BOSTON — Some 2,300 airport executives and professionals from around the world gathered here in September for the ACI World/North America Conference & Exhibition. If there was consensus among the group, it was that there are serious issues facing airports globally, and they, like airlines, will need to rethink their business models. That was the core message from keynoter Dr. Alfred Kahn, who says privatization should be encouraged and rates and charges policies rethought. Security remains top of mind, with smaller international airports concerned that mandates often put undue stress on their ability to comply. Other hot buttons: congestion pricing and slot auctions; runway incursions; the environment; and airline consolidation, among others.
Despite the erratic ups and downs in the industry lately, despite record oil prices and increasing congestion, despite new and newer airline fees and heightened airport security; the most refreshing concensus is that everyone sees the industry moving continually in one direction…forward.
Director of ACI World Angela Gittens, who formerly headed up airports in Miami and Atlanta, highlighted the relationship of airports and airlines — citing rising operating costs, mergers, and bankruptcy as causes for long-term planning on all airport operational fronts. Gittens notes that the industry should expect a growth of 4 percent globally during the next 20 years. That growth could be the result of increasing privatization, which Jim Cherry, president and CEO of Aeroports de Montreal (ADM), says is a reality as “ACI is fundamentally opposed to regulation.”

Task to complete:
Transcribe the passage of the airport conference report starting with "Despite the erratic" and going on through "in one direction…forward.".

Recorded data:
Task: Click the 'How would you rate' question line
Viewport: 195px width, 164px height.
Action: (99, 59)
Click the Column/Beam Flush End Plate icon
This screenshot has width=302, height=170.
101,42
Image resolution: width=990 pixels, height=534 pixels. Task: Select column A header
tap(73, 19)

---

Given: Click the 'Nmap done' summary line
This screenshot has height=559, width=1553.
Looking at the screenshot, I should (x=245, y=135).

--

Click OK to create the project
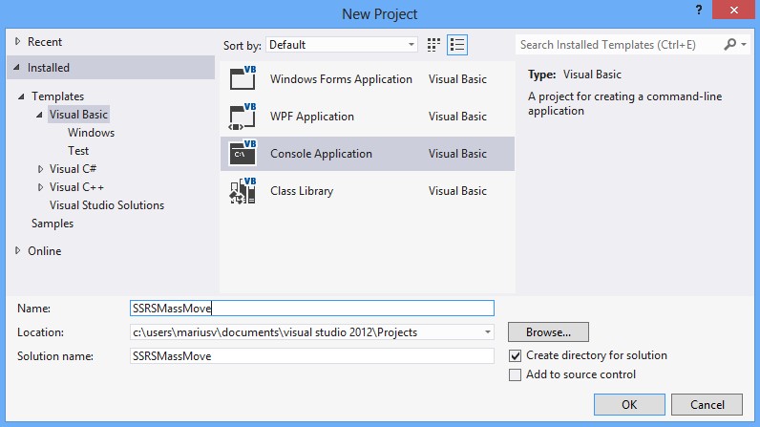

Answer to the exercise:
Despite the erratic ups and downs in the industry lately, despite record oil prices and increasing congestion, despite new and newer airline fees and heightened airport security; the most refreshing concensus is that everyone sees the industry moving continually in one direction…forward.